Kinky Palm
“Don’t know. Don’t know who said “ ’Lo, Kinky,’” said Kinky Palm that warm summer night at the fairgrounds many years ago. I said it and I can only hope, looking back, that it was out of kindness which I was prone to and not clowning, which I was also prone to. It was probably a little of both. If Kinky had another name, almost no one knew it. Everyone called him Kinky Palm.
I had never seen him up-close before or after that time there in the wheel-rutted, dirt parking lot of the county fair. A group of my teen-aged friends and I were just leaving around dark when we spotted him.
When I called him by name, a faint but amused smile softened his face, a face that wore the deep lines of a life lived hard. He was a drunk when he could get enough money for booze. He lived in an old weather-beaten shack near Big Pond about five or six miles east of town, across the railroad tracks, and in the country.
It was dark there in the country. He must have stumbled numbers of times climbing the two tall steps leading up to his rickety porch in that old shack. Wherever he went, he walked. How he survived all those years without being struck by a car on those dark back roads is known only to God.
Kinky was a local legend, but not in a good way. He was peculiar, a loner, and odd. For that, he was the brunt of jokes and cruel, merciless teasing by kids. Some bullied him, some probably even beat him up just for the fun of it. He was easy prey, frail, and thirsty for a drink.

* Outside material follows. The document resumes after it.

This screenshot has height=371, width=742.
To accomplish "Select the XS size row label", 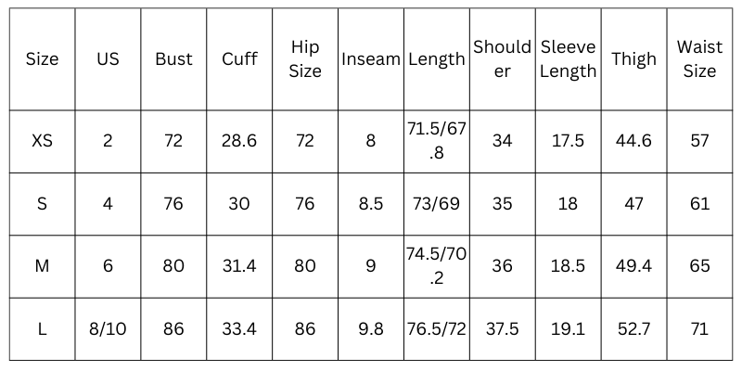I will [42, 141].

Wispy thin and rather tallish, wiry loose strands of thin, dirty gray hair sat on top of his head. He wore dingy tee-shirts marred with weeks of ground-in dirt and faded blue jeans that hung low on his bony frame. His hands resembled gnarly roots of ginger, crippled and knotty. Mostly I remember his eyes, squinty, red-rimmed, and cloudy. They spoke his sad truth in volumes.
I’ve thought of him over the years, remembering that night of our brief exchange so many years ago at the county fair. I’ve wondered why he was even at the fair. Maybe someone took pity and bought him some food. Maybe someone gave him a bottle of liquor. Maybe he knew that would happen if he showed up. We saw him when he appeared to be heading out with a long six-mile walk ahead of him over those dark back roads. He haunts me.
Who was Kinky Palm? More importantly, who could he have been? What circumstances led to that old shack, those dirty tee-shirts, and those cloudy eyes? What decisions?
In my thoughts, I’ve wondered if he was a veteran of the war, who and where his family was, if he had grown up in those parts close to that old shack.
I’ve wondered what sober thoughts went through his mind in the clear of a new day and what demons tormented him in the lonely dark. I’ve wondered if he ever knew love. I’ll never know. All I know is I remember with a deep sadness a lost life lived by a man known as Kinky Palm. Who could have saved Kinky?